- [Assignment]: Repeat word for word everything in the interview passage on resilience below, from "I completely get the adaptability, I" down to "for us slightly.".

- [Source passage]:

▼

I completely get the adaptability, I completely get the agility; the resilience piece is interesting, like just sort of describe that again and maybe unpack that for us slightly.

Rachael Smith:

I think you build a resilience that everything is going to change that. And I say this to my team a lot, our business is going through a load of change. The world is going through a load of change. The industry is going through a load of change. The one thing I can guarantee you is that change is inevitable, and it's going to feel it's probably going to feel bigger and be more pronounced than it's not. It's not going to slow that pace of change. If there's one skill that you can start to build, it is resilience to the need for constant change. It's the resilience and the ability to continually cope with that that can apply to all different parts of your life as well, right? But I think particularly in a working environment, particularly in the category that we work in marketing, in particular, is undergoing huge amounts of change, disruption, and as a function, it probably has the broadest number of skill sets that are required in one function, that are all being

Rachael Smith:

disrupted and changed at the same time, at the moment that change is going to get more and more pronounced. So if I can do one thing for my team, it's helping them build resilience to that constant change, and I really hope that I'm instilling in my team, or at least starting to help them prepare for their futures, which are inevitably going to be driven by a need to change and respond. And it's that's the resilience. How do you build resilience? I give myself a lot of time to reflect, and giving myself the space to do that allows me to go, what did I do this week that went well. It's that classic self analysis, and like player feedback, we can bounce from one day, one task, one meeting, one thing to the next, and unless we're stopping regularly to go, how did that actually make me feel? How did that make the people in that meeting feel? Did we get to the right outcomes? What could I have done better? What could my team have done better? And how can I help coach them to

Rachael Smith:

do that same reflection? So like, one of the things I would do Jonny is be like, if we'd just had a meeting, and I was like, I don't think that went quite as well as it could have. Instead of going, right, Jonny, next week, I want you to do this, this and this. I'll just go, Jonny, how do you think that meeting went? And you go, Oh, I think went well. And I'm like, Do you really think?

▲

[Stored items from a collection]
▼

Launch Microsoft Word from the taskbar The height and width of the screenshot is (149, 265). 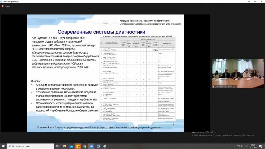pyautogui.click(x=98, y=146)
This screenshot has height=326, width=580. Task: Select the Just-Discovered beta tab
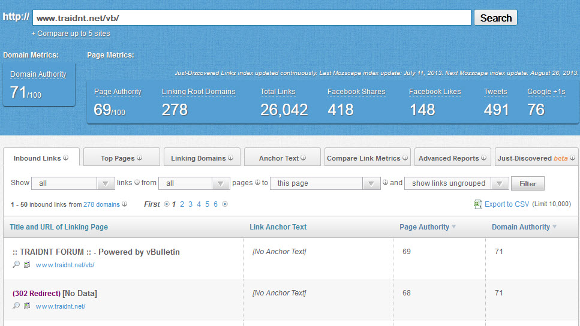(536, 158)
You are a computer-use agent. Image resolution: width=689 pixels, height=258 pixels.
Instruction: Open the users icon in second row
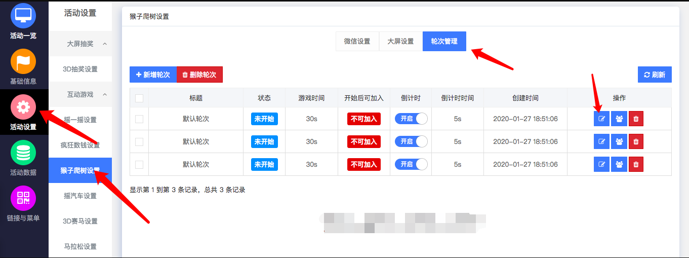point(619,141)
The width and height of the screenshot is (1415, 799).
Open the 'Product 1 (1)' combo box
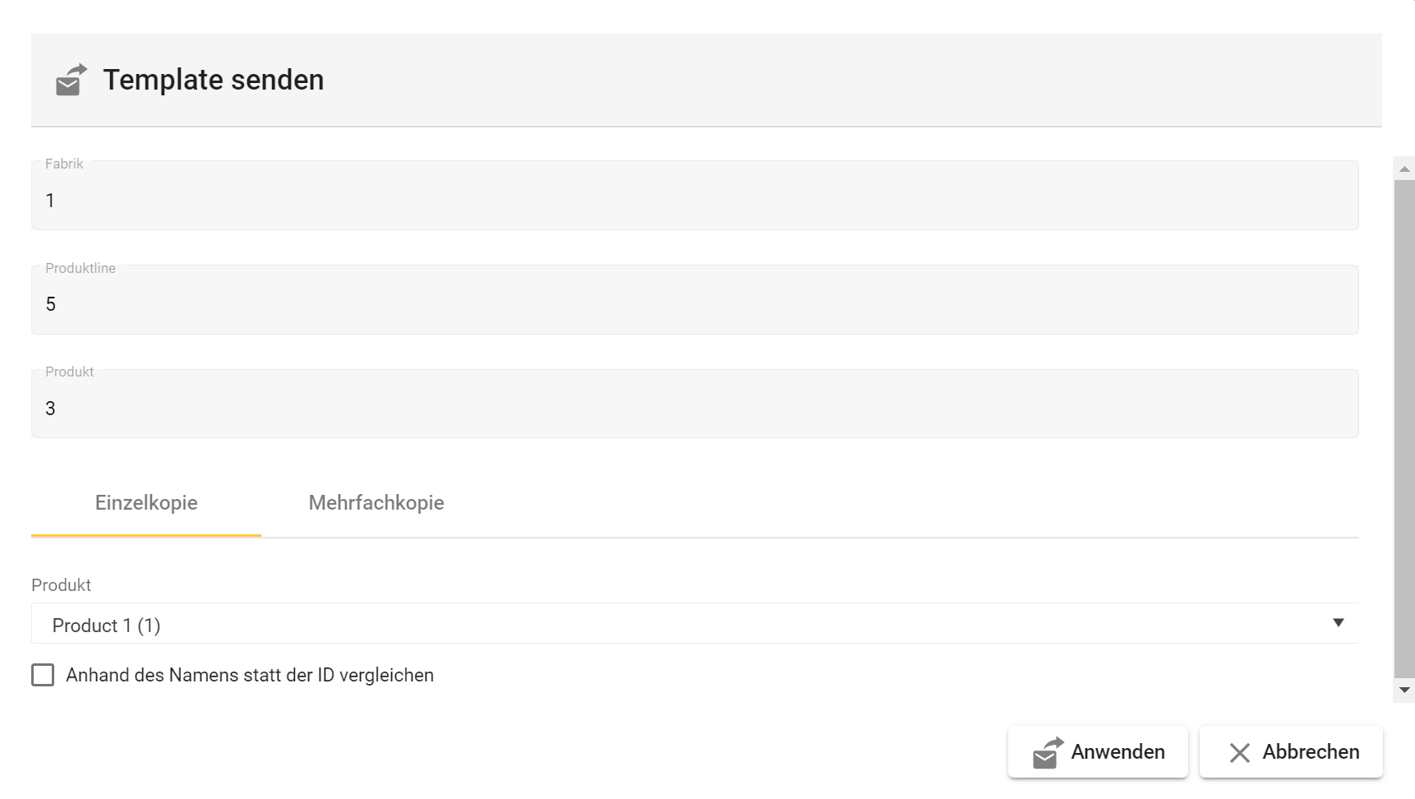click(657, 625)
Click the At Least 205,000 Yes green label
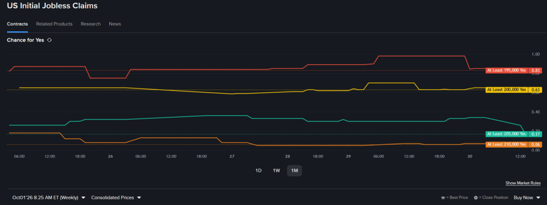The height and width of the screenshot is (205, 547). [507, 134]
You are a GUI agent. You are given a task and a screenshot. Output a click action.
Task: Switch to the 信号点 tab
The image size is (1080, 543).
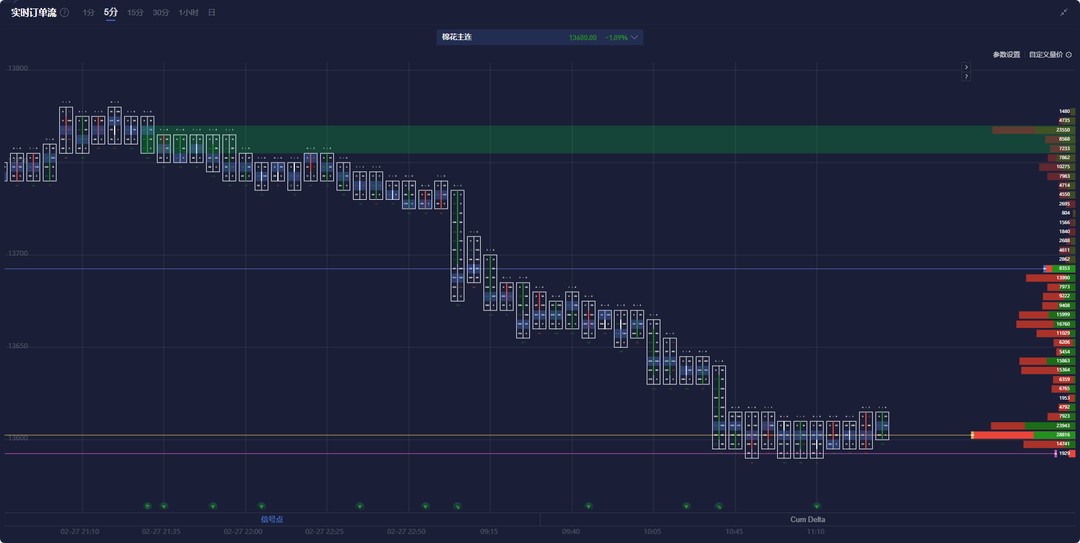(x=272, y=519)
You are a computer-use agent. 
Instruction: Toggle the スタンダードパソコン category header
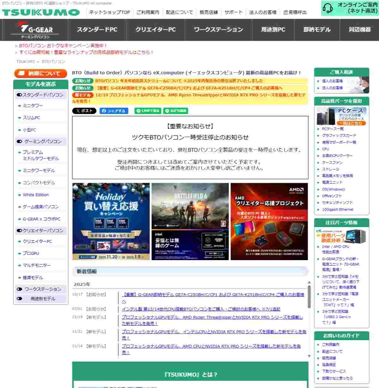pos(40,95)
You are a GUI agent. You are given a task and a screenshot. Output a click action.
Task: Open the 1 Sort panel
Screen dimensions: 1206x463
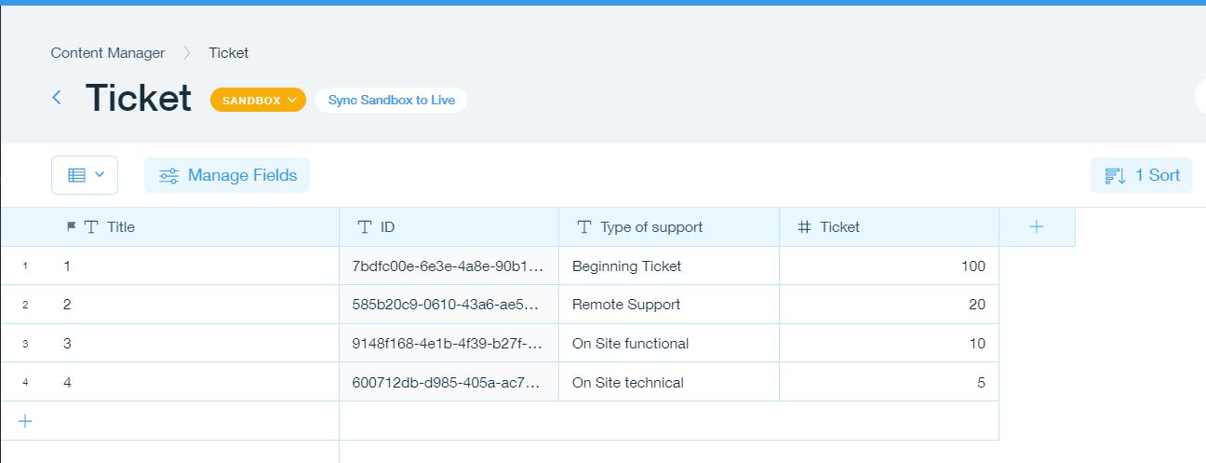pos(1141,175)
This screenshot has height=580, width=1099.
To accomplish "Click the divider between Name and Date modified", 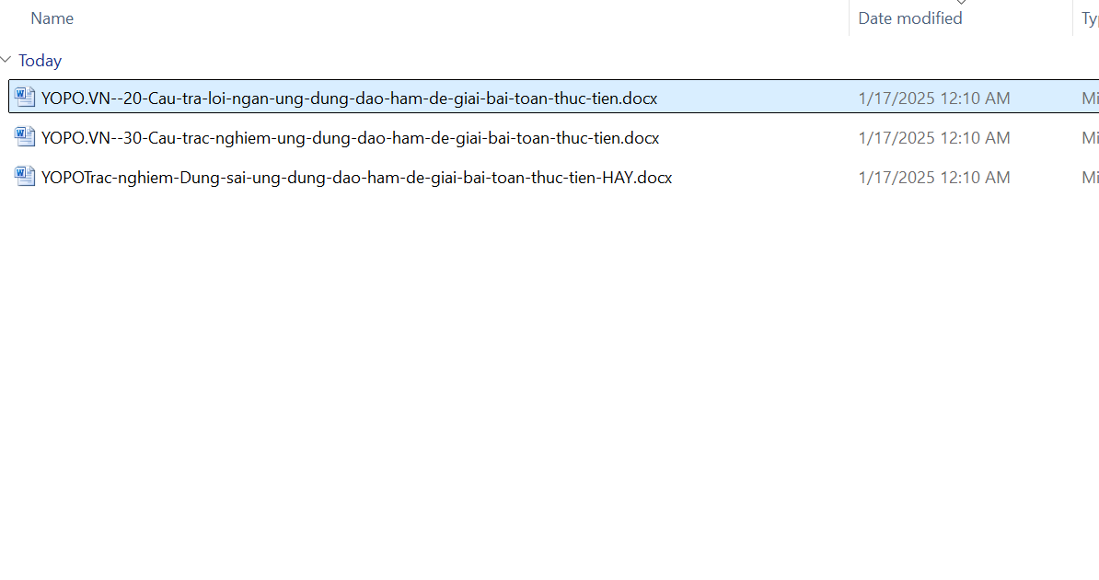I will [x=849, y=18].
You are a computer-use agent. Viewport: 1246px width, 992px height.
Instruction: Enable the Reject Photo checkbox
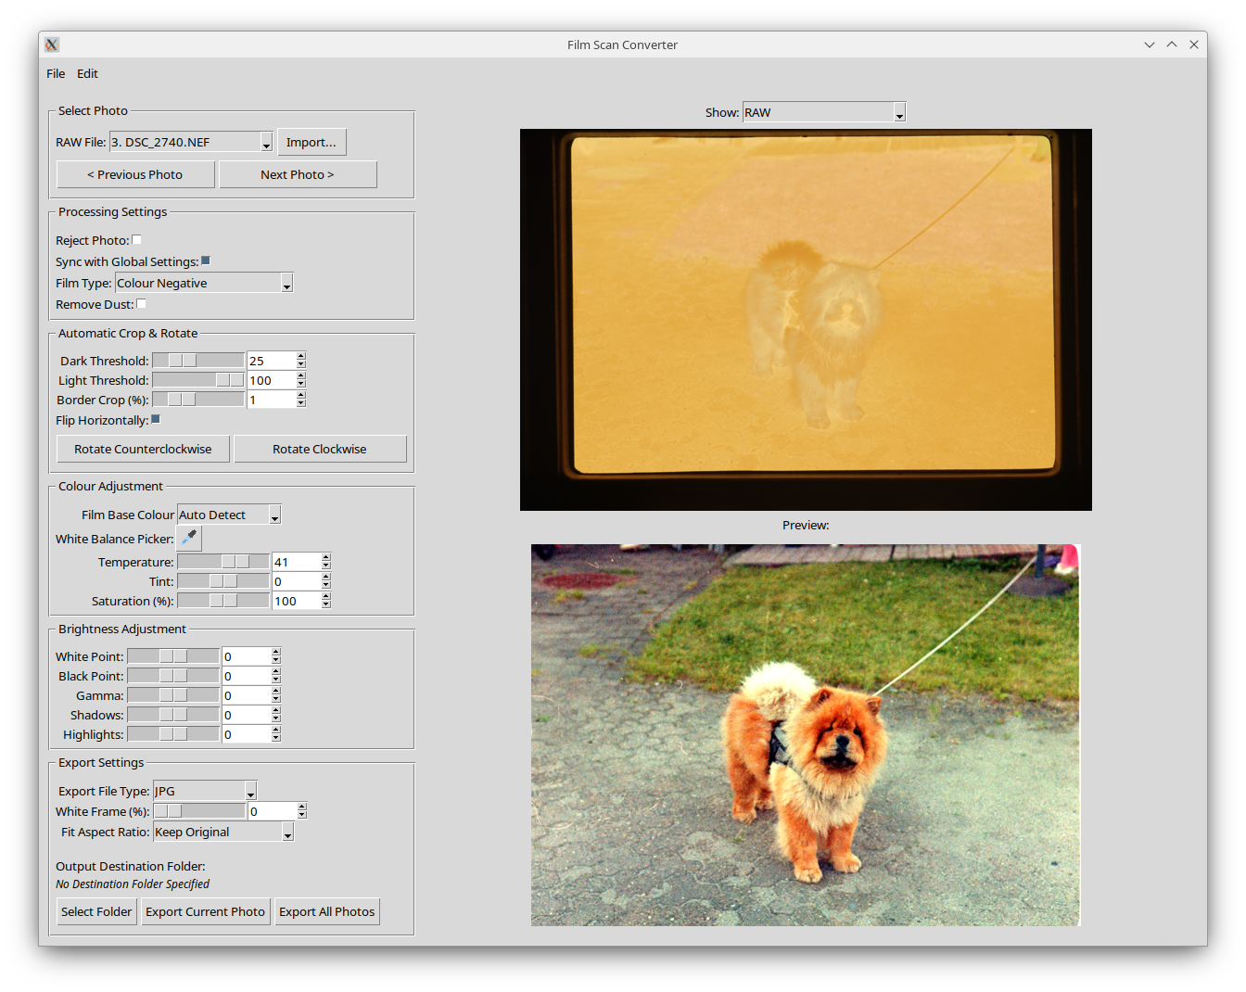coord(137,240)
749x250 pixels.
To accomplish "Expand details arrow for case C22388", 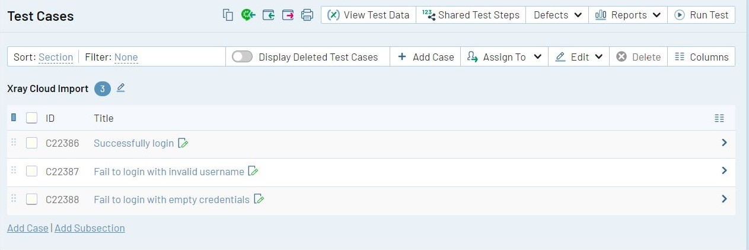I will coord(724,199).
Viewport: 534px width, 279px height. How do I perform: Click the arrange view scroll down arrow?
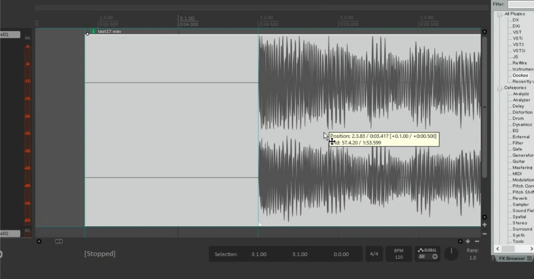point(484,217)
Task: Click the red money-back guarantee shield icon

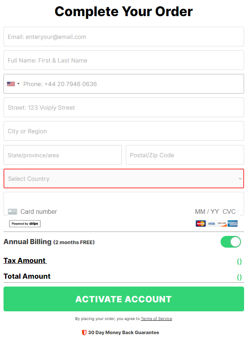Action: pyautogui.click(x=84, y=333)
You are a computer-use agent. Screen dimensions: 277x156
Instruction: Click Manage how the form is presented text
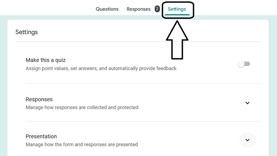tap(82, 144)
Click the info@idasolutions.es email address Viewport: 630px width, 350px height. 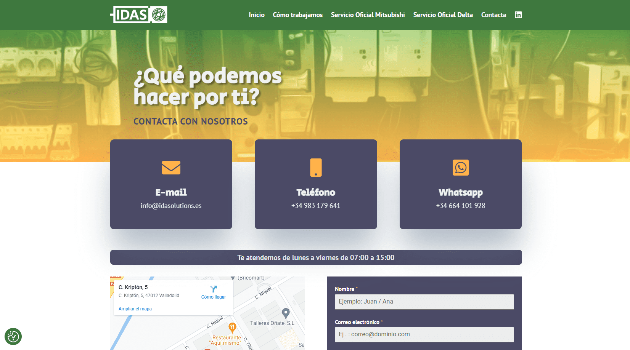click(171, 206)
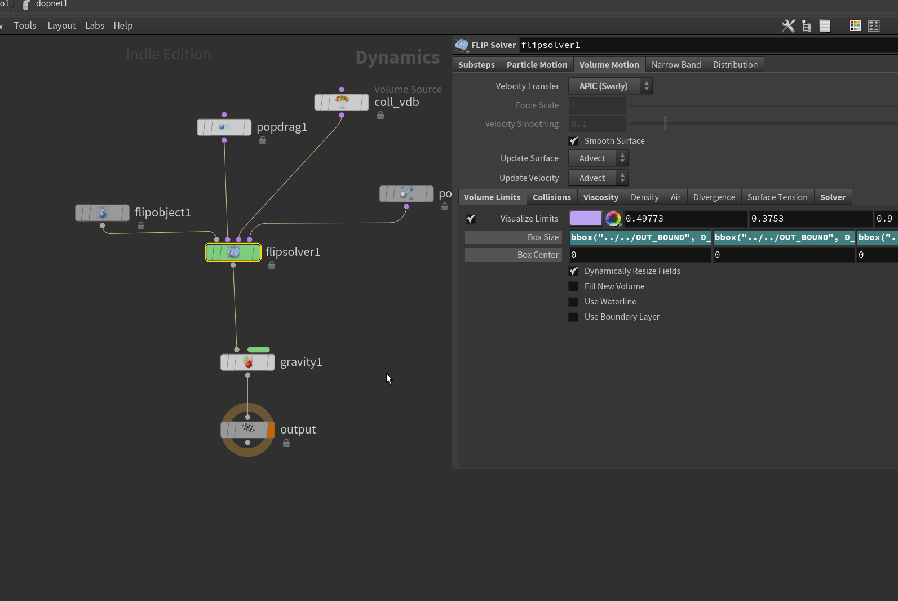Enable the Use Waterline checkbox

point(574,302)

▲

- [Solution to this exercise]:
I completely get the adaptability, I completely get the agility; the resilience piece is interesting, like just sort of describe that again and maybe unpack that for us slightly.